(Dataset excerpts)
--*--
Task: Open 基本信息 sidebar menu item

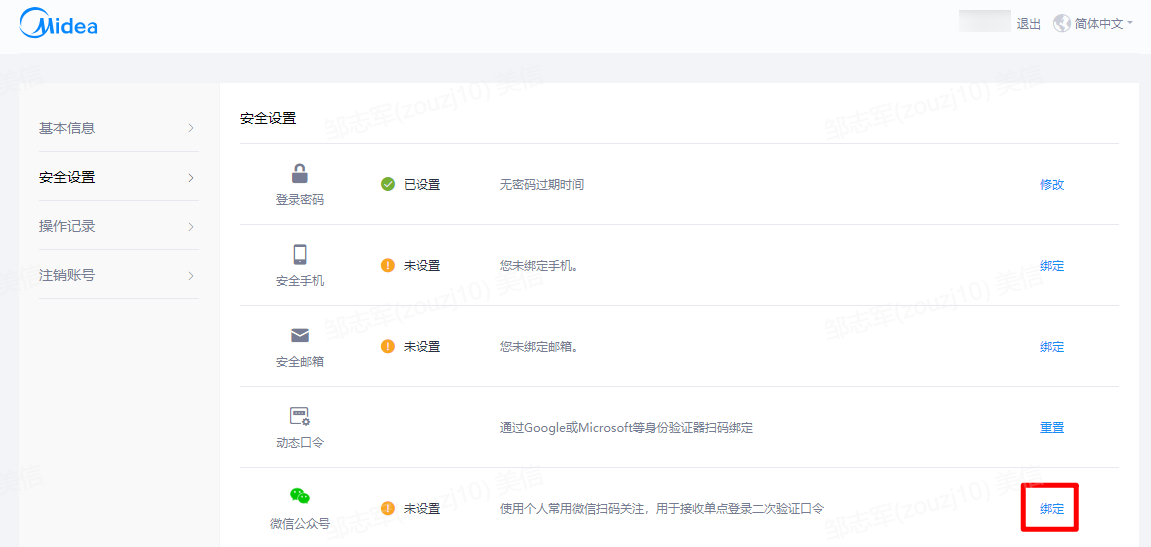Action: click(67, 128)
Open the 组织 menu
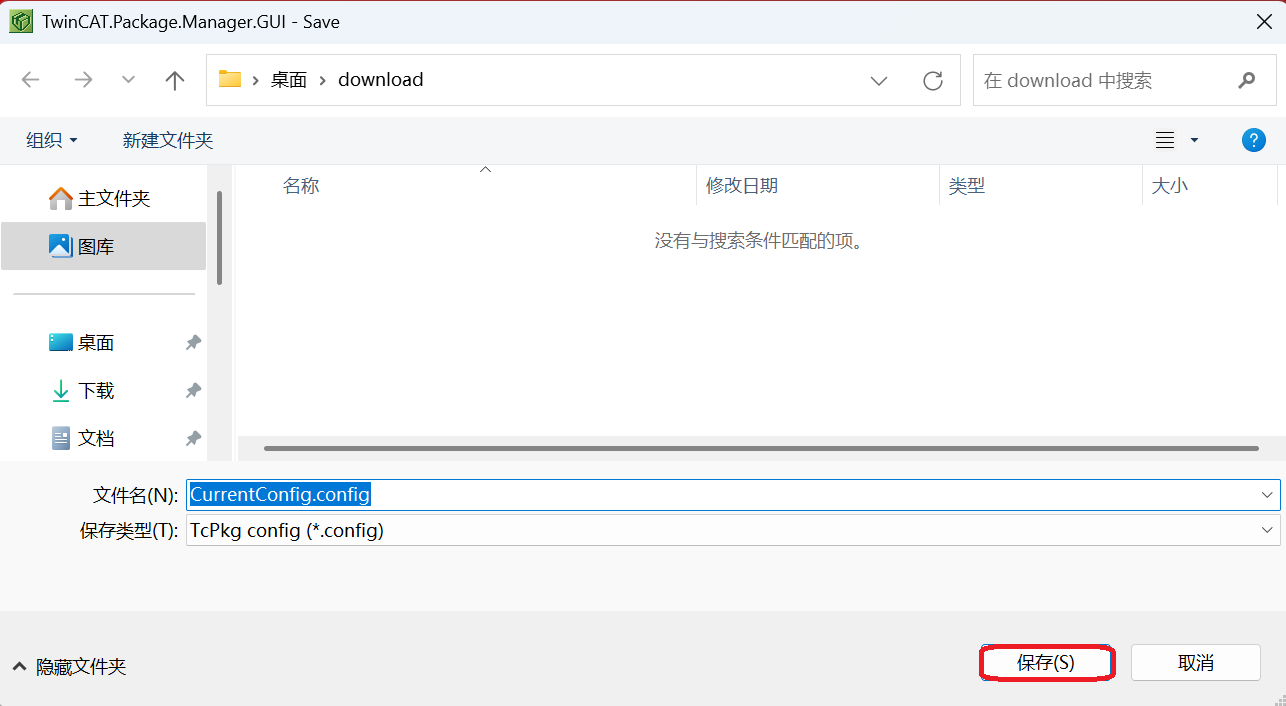Viewport: 1286px width, 706px height. (51, 140)
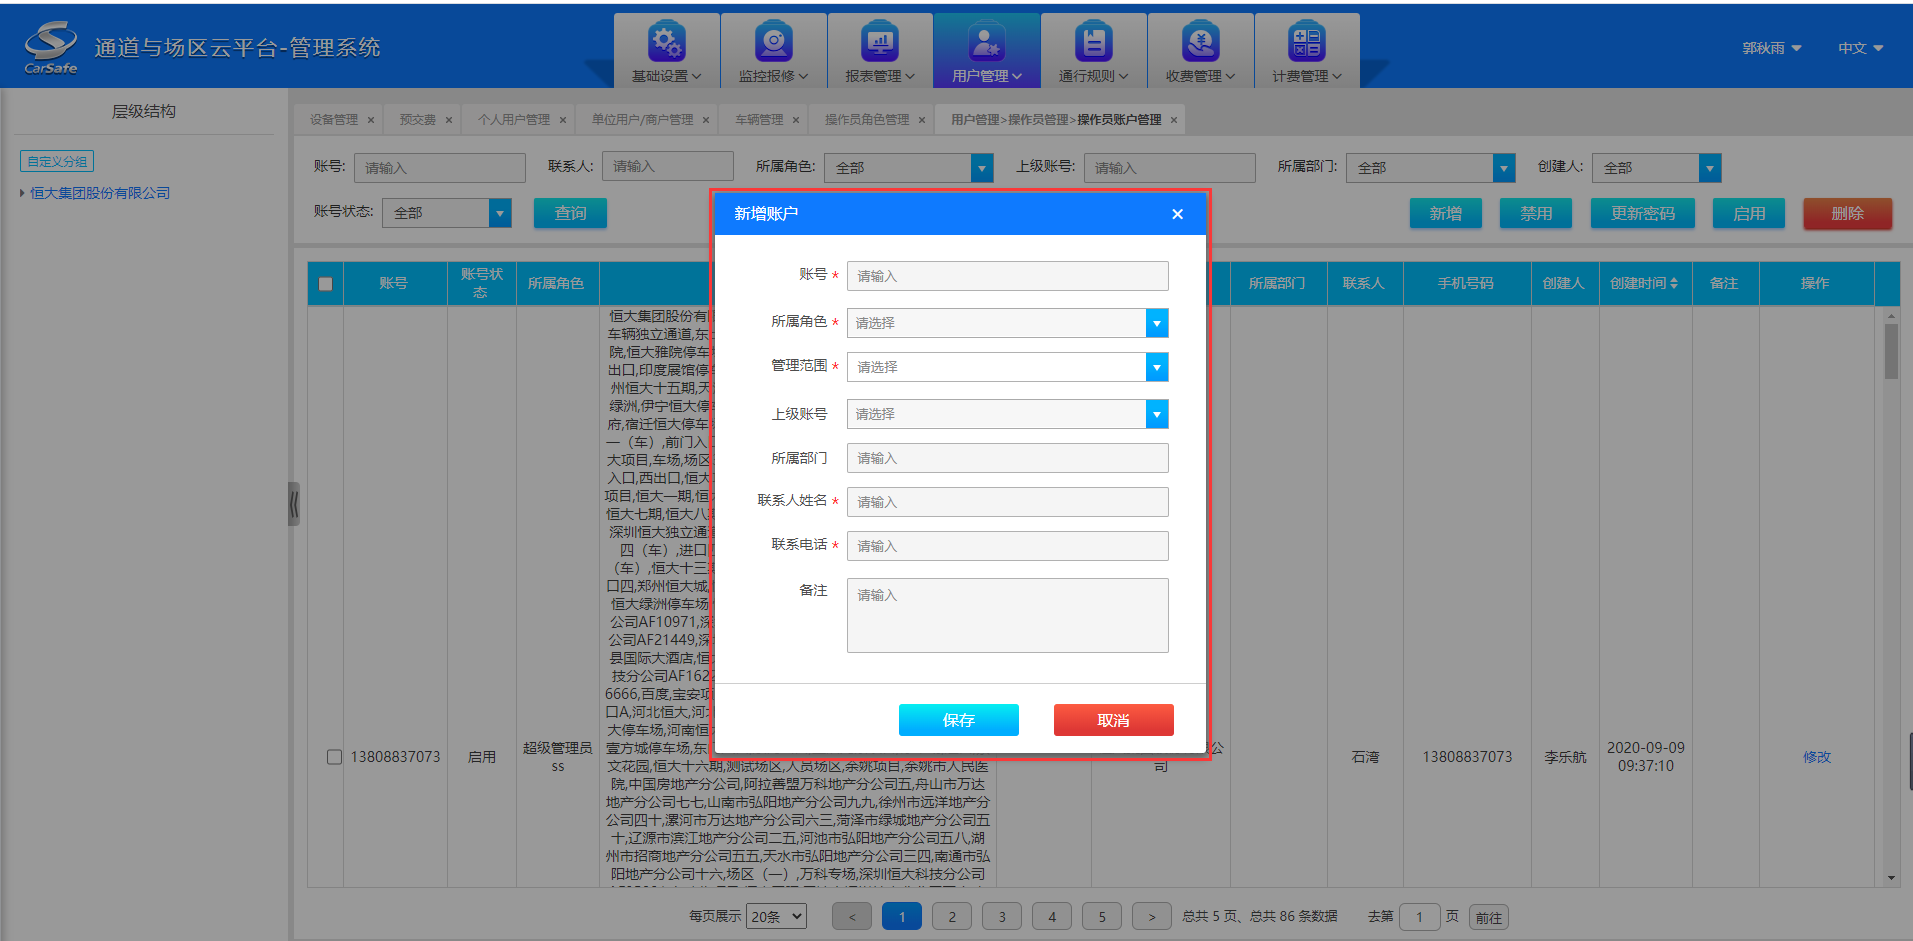Tick the select-all checkbox in table header
1913x941 pixels.
(x=325, y=284)
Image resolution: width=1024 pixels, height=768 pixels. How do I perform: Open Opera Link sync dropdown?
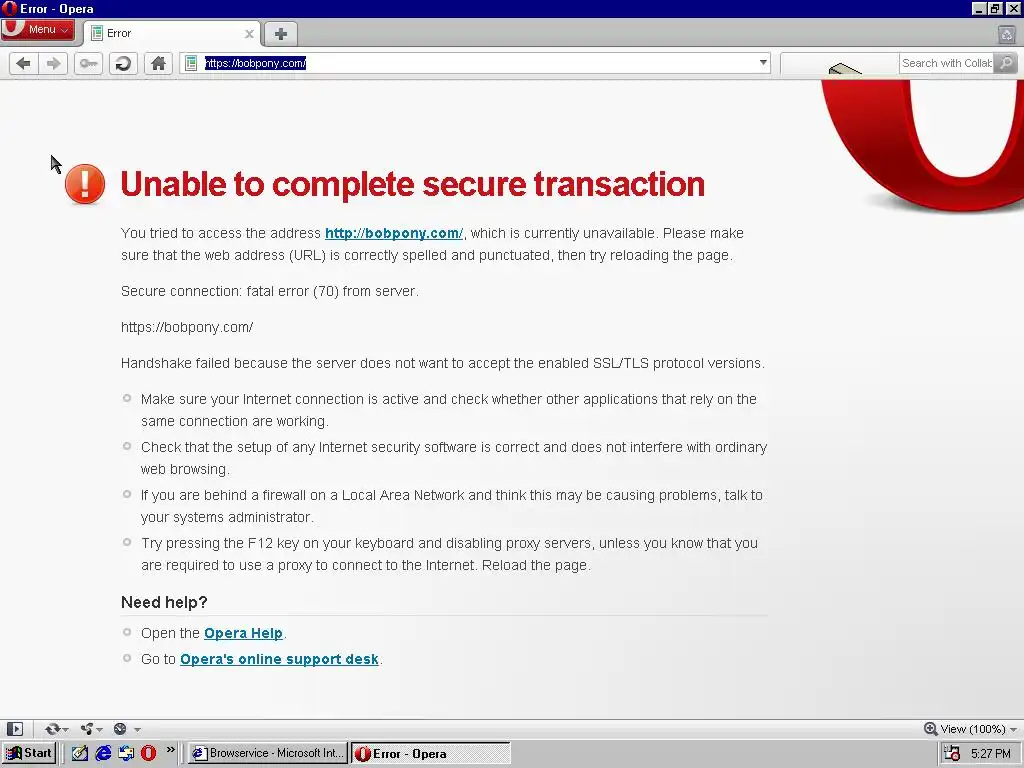click(x=57, y=729)
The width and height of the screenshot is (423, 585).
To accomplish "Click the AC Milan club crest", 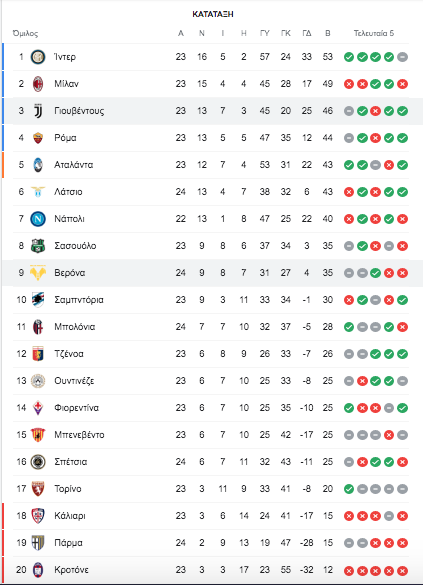I will (x=38, y=84).
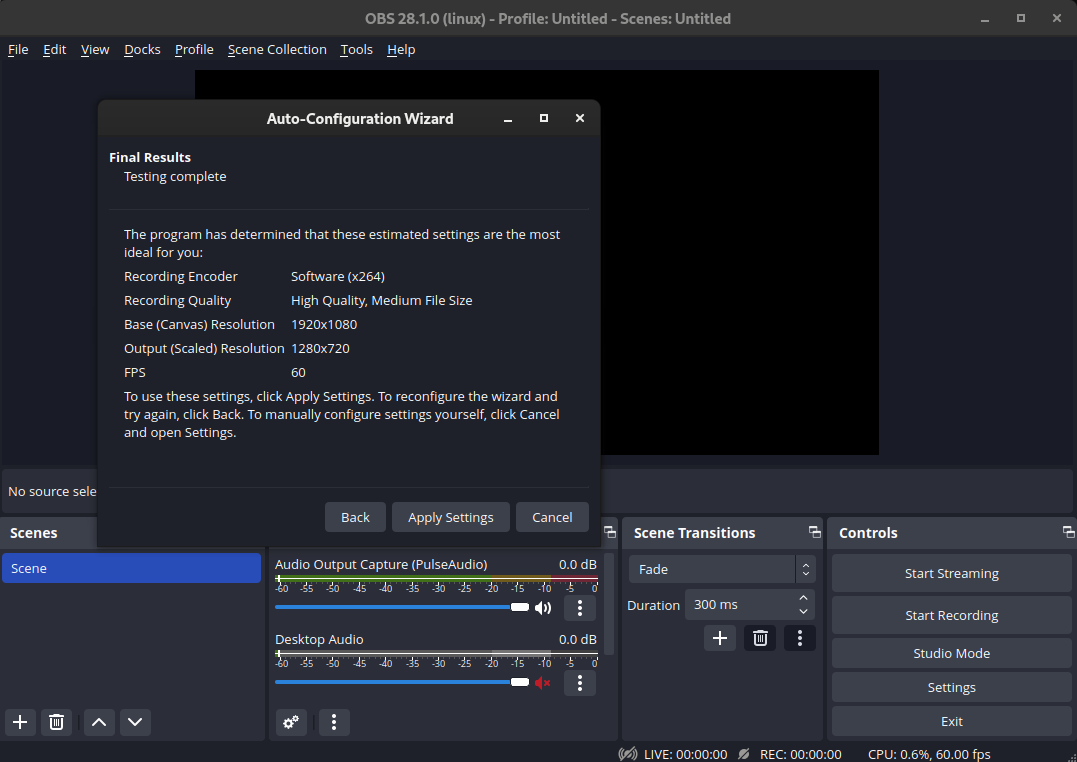Open the audio mixer advanced properties gear
Screen dimensions: 1077x762
[291, 722]
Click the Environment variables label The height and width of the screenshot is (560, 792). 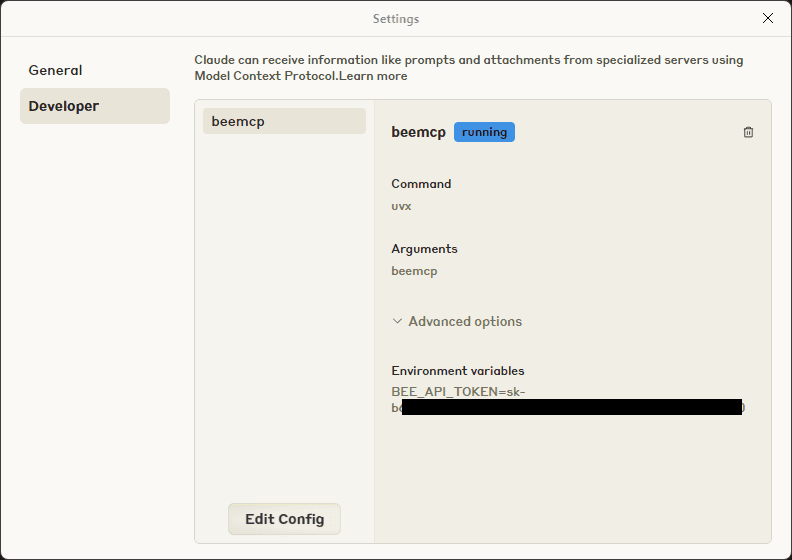[458, 371]
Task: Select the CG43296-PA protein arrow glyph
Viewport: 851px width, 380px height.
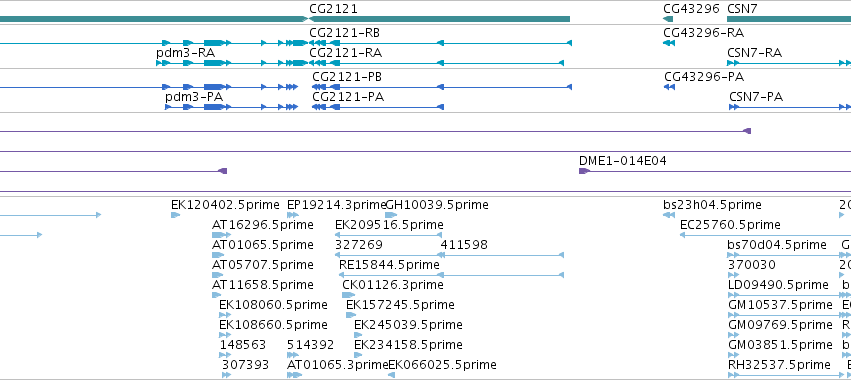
--*--
-- WHAT NEEDS TO BE DONE --
Range to copy from the records above: the line containing "Image resolution: width=1024" to the line containing "The width and", both included. Output those lines exactly and only those, skipping pictures.

-- ANSWER TO THE EXERCISE --
Image resolution: width=1024 pixels, height=768 pixels. How do I perform: Open Opera Link sync dropdown?
click(x=57, y=729)
The width and height of the screenshot is (423, 585).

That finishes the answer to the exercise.